--- INFORMATION PROVIDED ---
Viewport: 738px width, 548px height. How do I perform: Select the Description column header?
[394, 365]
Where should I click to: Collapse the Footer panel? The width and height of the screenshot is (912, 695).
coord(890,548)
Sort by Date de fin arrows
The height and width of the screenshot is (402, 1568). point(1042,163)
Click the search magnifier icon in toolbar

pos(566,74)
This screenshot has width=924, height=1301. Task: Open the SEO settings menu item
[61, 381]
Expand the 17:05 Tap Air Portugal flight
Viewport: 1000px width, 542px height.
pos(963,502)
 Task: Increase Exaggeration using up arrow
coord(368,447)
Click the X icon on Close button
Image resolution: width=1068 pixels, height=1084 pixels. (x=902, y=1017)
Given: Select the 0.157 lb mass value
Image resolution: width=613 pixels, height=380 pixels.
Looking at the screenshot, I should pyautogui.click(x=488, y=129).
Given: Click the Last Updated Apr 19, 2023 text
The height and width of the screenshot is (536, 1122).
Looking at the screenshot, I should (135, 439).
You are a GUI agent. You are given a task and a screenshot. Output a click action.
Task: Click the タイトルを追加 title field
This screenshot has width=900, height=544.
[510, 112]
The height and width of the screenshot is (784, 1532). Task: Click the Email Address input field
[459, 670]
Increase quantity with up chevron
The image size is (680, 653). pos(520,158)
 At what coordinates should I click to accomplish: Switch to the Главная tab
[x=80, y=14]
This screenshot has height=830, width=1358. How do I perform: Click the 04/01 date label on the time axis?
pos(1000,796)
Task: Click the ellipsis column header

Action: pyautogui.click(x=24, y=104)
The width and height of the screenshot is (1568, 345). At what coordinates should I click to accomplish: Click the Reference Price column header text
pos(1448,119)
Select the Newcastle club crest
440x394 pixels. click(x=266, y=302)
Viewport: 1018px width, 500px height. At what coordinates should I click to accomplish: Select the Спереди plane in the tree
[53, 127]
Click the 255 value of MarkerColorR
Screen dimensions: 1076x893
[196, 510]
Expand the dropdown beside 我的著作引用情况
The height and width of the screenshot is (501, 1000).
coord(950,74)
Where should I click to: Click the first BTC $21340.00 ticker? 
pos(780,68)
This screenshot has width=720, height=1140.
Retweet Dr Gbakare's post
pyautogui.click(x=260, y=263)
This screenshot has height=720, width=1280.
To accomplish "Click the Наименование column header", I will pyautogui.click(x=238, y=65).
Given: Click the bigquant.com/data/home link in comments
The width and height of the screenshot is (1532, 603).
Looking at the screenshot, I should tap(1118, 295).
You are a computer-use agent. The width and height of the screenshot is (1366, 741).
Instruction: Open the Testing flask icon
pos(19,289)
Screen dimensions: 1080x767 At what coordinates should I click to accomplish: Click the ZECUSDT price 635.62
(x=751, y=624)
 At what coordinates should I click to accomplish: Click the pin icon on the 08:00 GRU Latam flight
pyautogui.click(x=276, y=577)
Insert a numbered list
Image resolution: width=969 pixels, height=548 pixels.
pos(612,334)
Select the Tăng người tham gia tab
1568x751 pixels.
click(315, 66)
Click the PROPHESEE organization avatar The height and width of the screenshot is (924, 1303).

--- YOUR TASK ---
Look over the listing and say how many lines hold the string "agent". Nothing but the number is needed.

--- SOLVED PROBLEM ---
2